_EXERCISE MATERIALS_
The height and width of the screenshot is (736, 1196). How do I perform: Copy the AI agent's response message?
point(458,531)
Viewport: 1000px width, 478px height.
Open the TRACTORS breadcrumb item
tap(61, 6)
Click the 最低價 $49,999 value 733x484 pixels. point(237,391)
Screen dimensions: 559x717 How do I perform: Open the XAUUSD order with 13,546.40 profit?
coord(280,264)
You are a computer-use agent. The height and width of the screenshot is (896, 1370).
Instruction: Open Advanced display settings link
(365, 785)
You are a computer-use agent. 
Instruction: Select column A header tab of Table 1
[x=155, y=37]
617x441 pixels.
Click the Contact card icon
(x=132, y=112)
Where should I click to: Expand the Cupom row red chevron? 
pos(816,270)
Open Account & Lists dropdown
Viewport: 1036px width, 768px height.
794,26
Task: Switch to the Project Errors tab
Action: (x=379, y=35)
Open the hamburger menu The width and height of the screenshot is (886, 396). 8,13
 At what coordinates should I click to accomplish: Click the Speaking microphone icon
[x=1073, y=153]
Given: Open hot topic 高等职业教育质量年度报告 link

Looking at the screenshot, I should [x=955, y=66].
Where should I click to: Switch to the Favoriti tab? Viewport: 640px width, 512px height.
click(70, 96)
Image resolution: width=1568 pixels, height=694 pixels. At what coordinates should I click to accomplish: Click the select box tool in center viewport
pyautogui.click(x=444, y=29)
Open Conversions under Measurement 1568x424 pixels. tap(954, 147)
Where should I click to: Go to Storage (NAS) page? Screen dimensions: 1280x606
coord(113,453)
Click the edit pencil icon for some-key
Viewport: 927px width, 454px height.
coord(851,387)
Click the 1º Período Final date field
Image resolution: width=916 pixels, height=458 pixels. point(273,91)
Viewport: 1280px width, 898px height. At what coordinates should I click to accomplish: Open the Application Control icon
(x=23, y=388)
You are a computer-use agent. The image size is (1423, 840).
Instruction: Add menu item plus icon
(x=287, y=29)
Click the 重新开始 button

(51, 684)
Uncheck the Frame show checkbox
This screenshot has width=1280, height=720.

_EXERCISE REQUIREMENTS_
Please repeat the lines above exactly, beginning with the line that contains "Image resolution: width=1568" and ending with the final one.

_SOLUTION_
Image resolution: width=1568 pixels, height=694 pixels. At what coordinates should I click to accomplish: Click the select box tool in center viewport
pyautogui.click(x=444, y=29)
Open Conversions under Measurement 1568x424 pixels. tap(954, 147)
Where should I click to: Go to Storage (NAS) page? Screen dimensions: 1280x606
coord(113,453)
Click the edit pencil icon for some-key
Viewport: 927px width, 454px height.
coord(851,387)
Click the 1º Período Final date field
Image resolution: width=916 pixels, height=458 pixels. point(273,91)
Viewport: 1280px width, 898px height. At what coordinates should I click to accomplish: Open the Application Control icon
(x=23, y=388)
You are a computer-use agent. The image size is (1423, 840).
Instruction: Add menu item plus icon
(x=287, y=29)
Click the 重新开始 button

(51, 684)
Uncheck the Frame show checkbox
This screenshot has width=1280, height=720.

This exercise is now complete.